◆ **PROBLEM**
Only the number is wanted: how many lines of these entries contain the word "will"?

━━ DATASET RECORDS ━━

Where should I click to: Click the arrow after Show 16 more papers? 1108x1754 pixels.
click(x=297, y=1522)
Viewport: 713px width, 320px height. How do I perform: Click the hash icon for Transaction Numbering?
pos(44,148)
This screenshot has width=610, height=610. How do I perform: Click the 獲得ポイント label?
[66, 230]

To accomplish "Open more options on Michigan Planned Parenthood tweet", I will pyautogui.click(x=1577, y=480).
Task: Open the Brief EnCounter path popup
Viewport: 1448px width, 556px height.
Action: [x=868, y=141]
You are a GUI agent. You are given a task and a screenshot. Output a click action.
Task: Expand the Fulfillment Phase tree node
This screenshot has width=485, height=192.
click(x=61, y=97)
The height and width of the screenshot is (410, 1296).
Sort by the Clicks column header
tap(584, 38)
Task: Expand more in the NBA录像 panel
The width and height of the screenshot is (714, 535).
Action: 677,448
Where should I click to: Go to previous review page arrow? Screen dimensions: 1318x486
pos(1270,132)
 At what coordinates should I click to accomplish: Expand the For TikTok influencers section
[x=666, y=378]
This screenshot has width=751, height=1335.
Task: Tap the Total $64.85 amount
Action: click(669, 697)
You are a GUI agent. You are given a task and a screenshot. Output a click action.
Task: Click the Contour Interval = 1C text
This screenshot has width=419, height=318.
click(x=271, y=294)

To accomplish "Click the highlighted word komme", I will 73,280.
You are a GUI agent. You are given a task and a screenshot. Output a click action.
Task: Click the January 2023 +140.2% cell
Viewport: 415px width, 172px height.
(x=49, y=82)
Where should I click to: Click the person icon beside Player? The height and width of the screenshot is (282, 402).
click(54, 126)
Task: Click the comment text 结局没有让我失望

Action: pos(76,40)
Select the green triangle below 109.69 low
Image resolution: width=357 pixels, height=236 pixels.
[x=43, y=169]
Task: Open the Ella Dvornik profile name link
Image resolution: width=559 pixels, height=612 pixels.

━━━

◆ **ANSWER FOR THIS EXERCISE**
2